2025 Holiday Prep: Add to Your Emergency Fund

Keys to financial success include setting the right goal and making consistent progress.

Everybody faces unplanned expenses from time to time. Maybe it’s a car repair, an unexpected medical emergency, a broken appliance, or a loss of income. When those things occur, an emergency fund is the best way to manage the expense without having to take on high-interest debt or lose progress on other financial goals.


By building an emergency fund, you’ll have one less thing to worry about in trying times. In a recent survey of Growth Savings customers, 70% said building an emergency fund was one of the actions that helped them feel proud of how they manage money.


But how can you build an emergency fund while still managing all your other expenses, splurges, vacations, and the upcoming holiday season? The key is setting the right goal for your financial situation and making consistent progress to meet that goal.


Consider these three steps to take now.

1. Start by understanding your monthly expenses. 

You need to know how much you spend regularly to figure out how much you might need in an emergency. Tally all your regular monthly expenses, including housing, food, healthcare, utilities, and other bills.


If you pay other bills less often, add the monthly portion of those bills. For example, if you pay car insurance every six months, divide that total by six and add the quotient to your monthly total.

For the purposes of your emergency fund, focus only on required expenses. You don’t have to include discretionary spending, such as entertainment or dining out.

2. Decide how many months of savings make sense for your situation.

Most financial experts recommend having at least three months’ worth of expenses in your emergency fund. But for some people, it makes sense to save even more. For example, if your job isn’t very secure, you don’t have a steady income, or you have a serious medical condition, it’s probably a good idea to sock away at least six months’ worth of expenses or more.


This figure really depends on your personal situation and what it will take for you to feel secure. Whatever that figure is, consider setting a monthly recurring deposit to help you get there. For many people, it takes a few to several years to build a solid emergency fund.
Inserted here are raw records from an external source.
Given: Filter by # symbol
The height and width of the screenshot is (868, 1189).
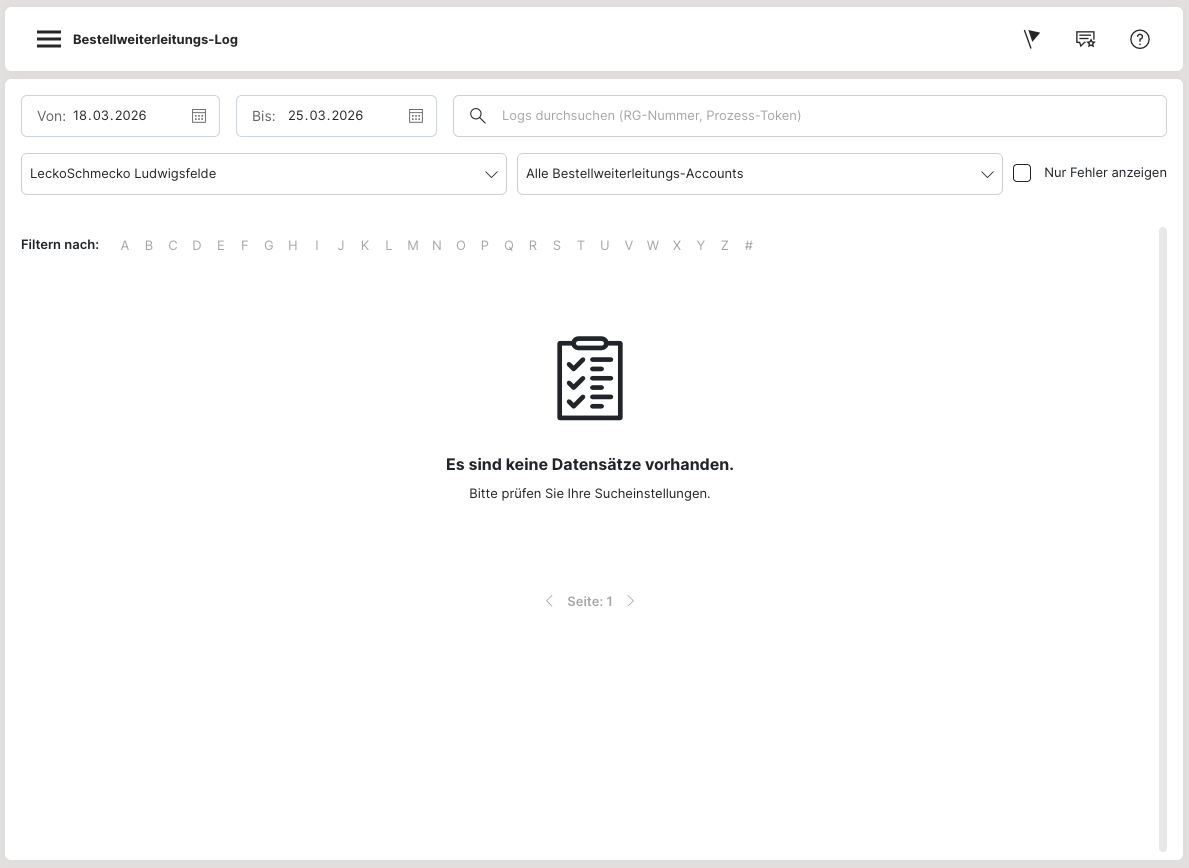Looking at the screenshot, I should 749,246.
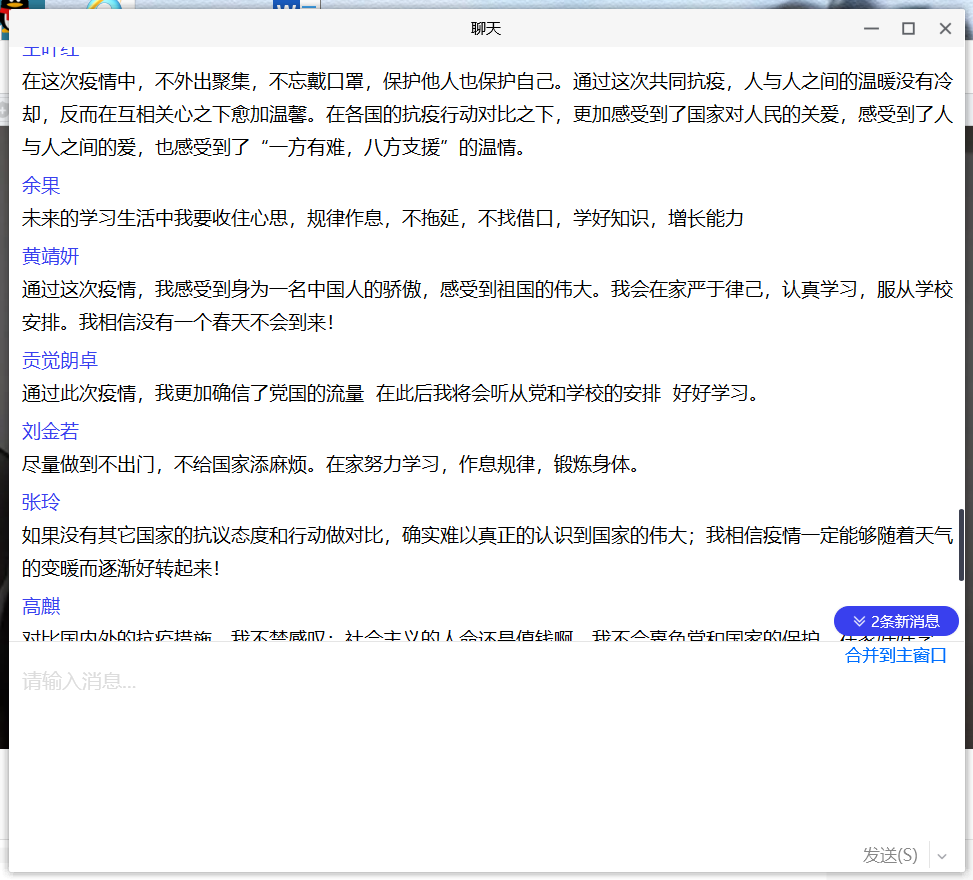Click 余果's message about 规律作息

click(x=382, y=219)
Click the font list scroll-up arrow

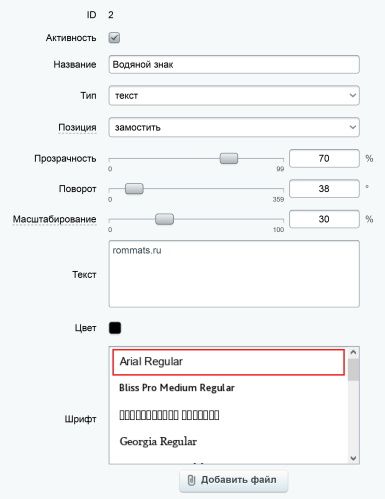tap(354, 352)
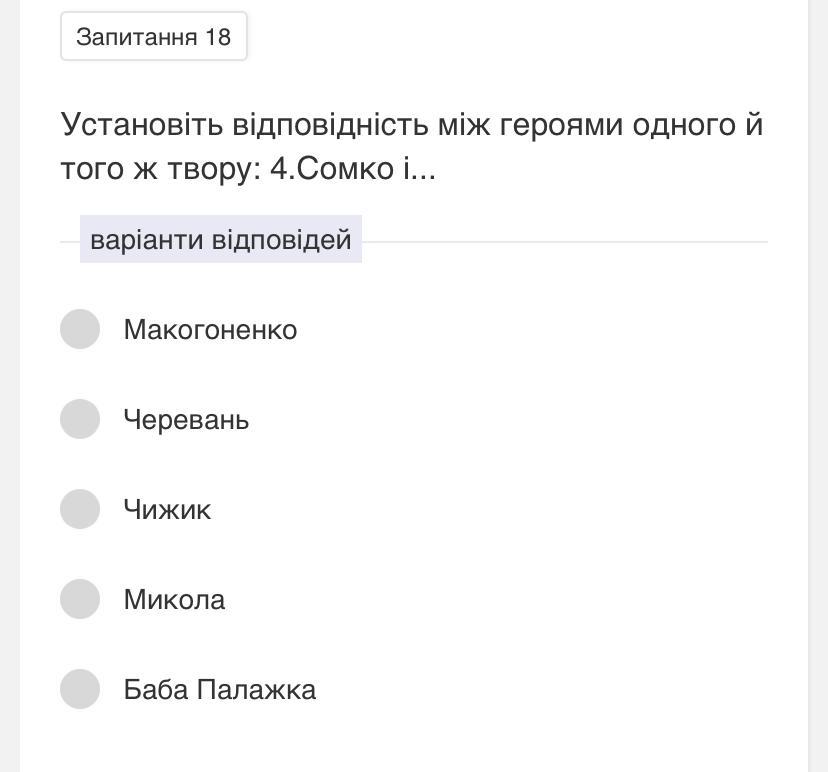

But with a recurring deposit, you can be sure you’re making progress toward that goal every single month along the way.

3. Pick a place to keep your emergency fund.

Consider keeping your emergency fund in a low-risk, high-yield cash account so that you can protect your savings and have easy access to it when needed. For example, Growth Savings is a high-yield savings account with FDIC protection, no fees, and unlimited transfers.


As you build your emergency fund, try to stay committed to leaving the money alone unless you have an actual emergency. But when an emergency expense arises, don’t feel guilty about turning to your fund. That’s why you have it.


For most people, emergency funds will ebb and flow over the years. Your monthly expenses could go up or down. You might have to withdraw (and later replace) funds. Or you simply might realize you need a little more saved to feel secure.


It’s a good idea to revisit your numbers about once a year or anytime your financial situation changes significantly. Along the way, you can feel confident knowing you’re tackling one of the most important financial goals.

Disclaimer: This article is for general information and education only. It should not be considered financial or tax advice.